O ar era completamente palpável e, praticamente visível. O silêncio era desesperador e frio como o fio de corte de uma navalha precisa. De vez em vez alguém engolia seco, preocupado, consternado. Era como o ronco de um foguete naquele ambiente de um silêncio perturbador. Uma mudez ensurdecedora que maltratava os ouvidos. Era como se o mundo todo houvesse parado. Parado na eternidade daquele momento inóspito. Da presença de vida no silêncio.
A televisão que a pouco estava ligada, agora estava completamente desligada. Até mesmo Leão, o cachorro da família, que sempre era agitado e barulhento, estava quieto e aturdido por debaixo do sofá vermelho.
Olhos pairavam procurando uns aos outros. Seu Leonor, chefe da família, apresentava uma expressão séria e preocupada. Suas órbitas praticamente saltavam do rosto, percorrendo cada parte daquele perímetro familiar. Gotas de suor escorriam por sua face e pingavam em sua camisa branca, desabotoada.
Dona Zulmira estava encostada no batente da porta da cozinha. Mãos na boca, como se chocada. Os braços tremiam e as pernas mal davam conta de segurar o corpo, de tanto que bambeavam arqueadas. Vestia um avental encardido, de tantos anos de cozinha. Sua pele morena parecia ter desbotado e, suas enormes narinas aspiravam grandes quantidades de ar, inflando-se repetidamente. Mordia de leve os lábios, deixando-os um tanto arroxeados e com um aspecto de maltratados.
Carlos, o filho mais velho, estava enterrado no sofá, de onde por debaixo, ouvia-se a respiração de Leão.
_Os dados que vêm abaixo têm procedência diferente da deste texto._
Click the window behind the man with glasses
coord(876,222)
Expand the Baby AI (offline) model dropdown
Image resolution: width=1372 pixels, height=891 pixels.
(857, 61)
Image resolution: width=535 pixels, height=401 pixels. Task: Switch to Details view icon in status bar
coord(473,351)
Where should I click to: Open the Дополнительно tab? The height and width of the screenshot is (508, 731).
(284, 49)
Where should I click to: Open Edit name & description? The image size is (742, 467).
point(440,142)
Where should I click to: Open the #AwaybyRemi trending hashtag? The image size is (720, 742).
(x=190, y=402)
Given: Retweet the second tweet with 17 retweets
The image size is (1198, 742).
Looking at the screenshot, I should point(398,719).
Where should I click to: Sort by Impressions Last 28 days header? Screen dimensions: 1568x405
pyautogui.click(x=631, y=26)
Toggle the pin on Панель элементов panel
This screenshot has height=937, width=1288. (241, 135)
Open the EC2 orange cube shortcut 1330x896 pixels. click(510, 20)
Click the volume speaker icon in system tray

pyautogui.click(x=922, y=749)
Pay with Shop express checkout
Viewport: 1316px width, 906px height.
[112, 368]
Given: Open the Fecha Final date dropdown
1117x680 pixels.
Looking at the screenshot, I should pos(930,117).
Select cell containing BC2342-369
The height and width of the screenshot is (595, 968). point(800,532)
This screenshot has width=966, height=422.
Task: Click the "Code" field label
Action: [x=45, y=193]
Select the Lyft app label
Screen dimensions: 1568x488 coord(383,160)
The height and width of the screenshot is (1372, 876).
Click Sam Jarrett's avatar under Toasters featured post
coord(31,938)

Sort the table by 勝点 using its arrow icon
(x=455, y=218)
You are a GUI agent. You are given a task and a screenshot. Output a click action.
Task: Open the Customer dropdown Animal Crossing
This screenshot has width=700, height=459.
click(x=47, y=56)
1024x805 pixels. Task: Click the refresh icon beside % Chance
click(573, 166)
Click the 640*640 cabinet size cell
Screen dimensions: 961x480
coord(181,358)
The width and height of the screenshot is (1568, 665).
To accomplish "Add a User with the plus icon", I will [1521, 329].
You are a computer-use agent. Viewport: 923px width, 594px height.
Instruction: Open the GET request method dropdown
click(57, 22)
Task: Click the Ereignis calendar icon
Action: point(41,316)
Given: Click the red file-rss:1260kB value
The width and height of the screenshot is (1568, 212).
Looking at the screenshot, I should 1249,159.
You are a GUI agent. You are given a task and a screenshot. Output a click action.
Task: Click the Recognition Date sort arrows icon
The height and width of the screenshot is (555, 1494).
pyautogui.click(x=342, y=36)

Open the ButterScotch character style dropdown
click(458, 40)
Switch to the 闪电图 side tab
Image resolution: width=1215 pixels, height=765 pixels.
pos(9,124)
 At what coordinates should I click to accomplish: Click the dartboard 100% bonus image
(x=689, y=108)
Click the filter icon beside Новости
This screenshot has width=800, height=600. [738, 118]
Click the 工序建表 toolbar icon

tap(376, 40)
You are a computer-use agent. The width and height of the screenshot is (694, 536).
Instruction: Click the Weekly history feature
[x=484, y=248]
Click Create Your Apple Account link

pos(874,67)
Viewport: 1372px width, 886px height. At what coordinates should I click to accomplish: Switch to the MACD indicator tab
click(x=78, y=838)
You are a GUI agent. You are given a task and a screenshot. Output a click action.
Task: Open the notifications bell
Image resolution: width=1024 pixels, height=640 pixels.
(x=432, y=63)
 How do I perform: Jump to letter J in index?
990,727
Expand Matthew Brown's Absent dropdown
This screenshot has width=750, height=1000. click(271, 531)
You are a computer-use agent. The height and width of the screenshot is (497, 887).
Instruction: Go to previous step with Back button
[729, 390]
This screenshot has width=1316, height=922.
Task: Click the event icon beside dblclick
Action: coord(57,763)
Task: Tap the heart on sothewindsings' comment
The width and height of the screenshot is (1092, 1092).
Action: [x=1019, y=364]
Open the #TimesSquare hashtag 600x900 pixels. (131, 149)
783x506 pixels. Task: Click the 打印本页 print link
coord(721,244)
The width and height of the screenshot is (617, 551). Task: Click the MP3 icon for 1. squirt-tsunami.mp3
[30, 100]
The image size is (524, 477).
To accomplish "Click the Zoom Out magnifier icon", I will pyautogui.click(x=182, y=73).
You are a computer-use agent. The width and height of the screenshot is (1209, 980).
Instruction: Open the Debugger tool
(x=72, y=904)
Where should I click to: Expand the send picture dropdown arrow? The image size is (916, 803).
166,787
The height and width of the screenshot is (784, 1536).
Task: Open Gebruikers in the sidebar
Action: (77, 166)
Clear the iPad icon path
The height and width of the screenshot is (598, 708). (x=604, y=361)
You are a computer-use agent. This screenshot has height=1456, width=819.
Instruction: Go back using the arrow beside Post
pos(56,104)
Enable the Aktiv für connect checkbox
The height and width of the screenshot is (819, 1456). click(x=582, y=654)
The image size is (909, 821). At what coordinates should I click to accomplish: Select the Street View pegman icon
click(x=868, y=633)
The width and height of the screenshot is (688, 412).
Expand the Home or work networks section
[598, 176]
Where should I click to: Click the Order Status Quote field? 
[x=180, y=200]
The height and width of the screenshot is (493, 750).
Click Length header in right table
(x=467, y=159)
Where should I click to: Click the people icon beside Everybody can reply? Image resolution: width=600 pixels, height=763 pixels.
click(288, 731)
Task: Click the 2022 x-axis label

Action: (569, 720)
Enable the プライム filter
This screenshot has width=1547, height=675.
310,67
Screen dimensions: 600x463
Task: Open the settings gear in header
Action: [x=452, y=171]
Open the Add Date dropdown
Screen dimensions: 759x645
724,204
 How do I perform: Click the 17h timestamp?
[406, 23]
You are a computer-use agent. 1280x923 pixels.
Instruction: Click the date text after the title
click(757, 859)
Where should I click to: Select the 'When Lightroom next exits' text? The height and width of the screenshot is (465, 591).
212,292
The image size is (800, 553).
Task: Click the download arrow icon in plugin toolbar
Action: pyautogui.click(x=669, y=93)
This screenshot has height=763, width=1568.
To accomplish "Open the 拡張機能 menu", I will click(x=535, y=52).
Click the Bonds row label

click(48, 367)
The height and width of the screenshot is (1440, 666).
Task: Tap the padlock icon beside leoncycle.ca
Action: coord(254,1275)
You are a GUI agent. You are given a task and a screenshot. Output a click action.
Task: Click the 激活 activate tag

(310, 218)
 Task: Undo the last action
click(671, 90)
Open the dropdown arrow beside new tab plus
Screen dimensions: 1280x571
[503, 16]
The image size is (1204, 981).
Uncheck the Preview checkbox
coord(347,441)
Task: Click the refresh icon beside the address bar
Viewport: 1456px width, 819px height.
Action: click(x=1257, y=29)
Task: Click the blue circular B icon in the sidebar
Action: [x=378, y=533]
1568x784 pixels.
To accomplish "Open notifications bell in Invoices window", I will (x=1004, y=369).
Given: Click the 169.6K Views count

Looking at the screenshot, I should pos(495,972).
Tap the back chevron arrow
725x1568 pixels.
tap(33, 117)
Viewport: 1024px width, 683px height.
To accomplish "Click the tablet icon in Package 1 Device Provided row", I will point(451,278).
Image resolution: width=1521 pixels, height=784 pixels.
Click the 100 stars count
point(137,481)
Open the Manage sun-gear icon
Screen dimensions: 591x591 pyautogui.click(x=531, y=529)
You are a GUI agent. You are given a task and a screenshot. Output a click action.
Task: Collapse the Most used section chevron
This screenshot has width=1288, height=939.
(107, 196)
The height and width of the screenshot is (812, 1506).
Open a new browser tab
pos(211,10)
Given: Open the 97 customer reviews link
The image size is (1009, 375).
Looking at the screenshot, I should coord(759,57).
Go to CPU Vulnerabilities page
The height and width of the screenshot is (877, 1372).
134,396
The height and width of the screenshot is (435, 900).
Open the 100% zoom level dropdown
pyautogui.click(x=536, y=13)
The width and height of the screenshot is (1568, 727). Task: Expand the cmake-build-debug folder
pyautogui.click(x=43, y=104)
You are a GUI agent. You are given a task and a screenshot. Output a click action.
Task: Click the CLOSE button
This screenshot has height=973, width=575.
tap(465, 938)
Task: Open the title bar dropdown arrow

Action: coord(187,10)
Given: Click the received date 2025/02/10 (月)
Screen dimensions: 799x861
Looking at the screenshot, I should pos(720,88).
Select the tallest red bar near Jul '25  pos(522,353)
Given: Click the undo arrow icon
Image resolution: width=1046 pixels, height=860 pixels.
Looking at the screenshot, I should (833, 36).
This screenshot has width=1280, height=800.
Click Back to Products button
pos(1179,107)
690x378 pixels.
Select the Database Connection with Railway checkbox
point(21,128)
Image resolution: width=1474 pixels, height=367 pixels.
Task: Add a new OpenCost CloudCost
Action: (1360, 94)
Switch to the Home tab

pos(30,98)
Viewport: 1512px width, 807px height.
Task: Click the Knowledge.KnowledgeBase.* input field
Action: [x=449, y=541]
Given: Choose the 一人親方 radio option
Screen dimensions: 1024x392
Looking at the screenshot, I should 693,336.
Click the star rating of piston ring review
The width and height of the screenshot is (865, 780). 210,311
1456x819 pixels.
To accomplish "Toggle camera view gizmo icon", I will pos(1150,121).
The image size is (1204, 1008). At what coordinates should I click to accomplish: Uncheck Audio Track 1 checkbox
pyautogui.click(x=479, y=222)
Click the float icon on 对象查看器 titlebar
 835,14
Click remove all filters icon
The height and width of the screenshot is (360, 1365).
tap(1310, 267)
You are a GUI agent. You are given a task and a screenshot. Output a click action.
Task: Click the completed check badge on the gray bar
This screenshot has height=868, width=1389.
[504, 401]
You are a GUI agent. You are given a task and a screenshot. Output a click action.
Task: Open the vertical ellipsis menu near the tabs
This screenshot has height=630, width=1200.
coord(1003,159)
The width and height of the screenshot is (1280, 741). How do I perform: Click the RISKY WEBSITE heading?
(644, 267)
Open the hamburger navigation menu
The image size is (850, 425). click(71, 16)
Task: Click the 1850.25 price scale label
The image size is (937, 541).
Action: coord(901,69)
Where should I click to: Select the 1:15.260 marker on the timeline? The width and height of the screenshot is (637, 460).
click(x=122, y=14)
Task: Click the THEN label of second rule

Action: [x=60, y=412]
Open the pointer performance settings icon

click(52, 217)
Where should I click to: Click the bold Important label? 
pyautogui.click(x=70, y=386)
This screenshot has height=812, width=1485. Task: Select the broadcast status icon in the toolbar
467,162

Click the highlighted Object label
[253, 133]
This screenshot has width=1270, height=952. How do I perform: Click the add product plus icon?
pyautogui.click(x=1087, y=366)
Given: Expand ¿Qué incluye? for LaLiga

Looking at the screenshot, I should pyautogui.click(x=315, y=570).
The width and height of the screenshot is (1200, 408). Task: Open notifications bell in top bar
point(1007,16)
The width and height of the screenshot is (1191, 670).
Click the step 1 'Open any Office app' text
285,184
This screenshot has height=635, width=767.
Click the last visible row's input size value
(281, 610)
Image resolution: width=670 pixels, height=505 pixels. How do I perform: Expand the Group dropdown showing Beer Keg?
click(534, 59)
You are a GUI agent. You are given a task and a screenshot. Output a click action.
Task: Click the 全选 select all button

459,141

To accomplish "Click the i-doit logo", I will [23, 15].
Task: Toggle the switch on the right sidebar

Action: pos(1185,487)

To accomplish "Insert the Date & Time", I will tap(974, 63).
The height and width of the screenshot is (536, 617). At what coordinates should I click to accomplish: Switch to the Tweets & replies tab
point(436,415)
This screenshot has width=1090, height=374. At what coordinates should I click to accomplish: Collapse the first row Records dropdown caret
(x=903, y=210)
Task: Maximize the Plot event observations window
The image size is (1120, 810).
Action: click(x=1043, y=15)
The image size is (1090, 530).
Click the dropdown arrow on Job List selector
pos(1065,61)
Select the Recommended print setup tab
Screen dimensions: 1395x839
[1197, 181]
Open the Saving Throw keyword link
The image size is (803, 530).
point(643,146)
Mãos nas têmporas e cotovelos apoiados nas pernas. Raspava os dentes como numa demonstração silenciosa e amedrontadora de bruxismo consciente. De vez em vez seus dentes rangiam de leve, provocando pequenos sustos em dona Zulmira. Um único filete de suor descia-lhe do rosto, do alto de sua testa. Percorria toda sua face num ziguezague estranho e parava em seu queixo, onde avolumava numa grande suma, prestes a pingar no tapete amarelo-mostarda.
Maria, a filha mais nova, segurava apreensivamente sua boneca contra o corpo. Apertava-a como se tentasse protegê-la de algo. Seus grandes olhos verdes estavam mais abertos que nunca. Refletiam a luz da antiga luminária que pendia do teto. Olhando em seus olhos podia-se até perceber que duas das quatro lâmpadas estavam fracas. Observava atônita, com a perplexidade possível só a uma criança.
De súbito, o aparelho enorme que jazia morto e sem vida em cima de uma estante assobiou. Todos se olharam. Estalidos, cliques, zunidos. O mundo voltou a movimentar suas pesadas engrenagens. Seu Leonor afundou-se na velha poltrona verde e soltou um suspiro. Dona Zulmira sorriu um sorriso sincero, mesmo com seus lábios arroxeados e com marcas de dentes. Carlos respirou fundo e sorriu também. Maria voltou a brincar com a boneca e a cantarolar suavemente. A televisão voltou a funcionar, último capítulo da novela.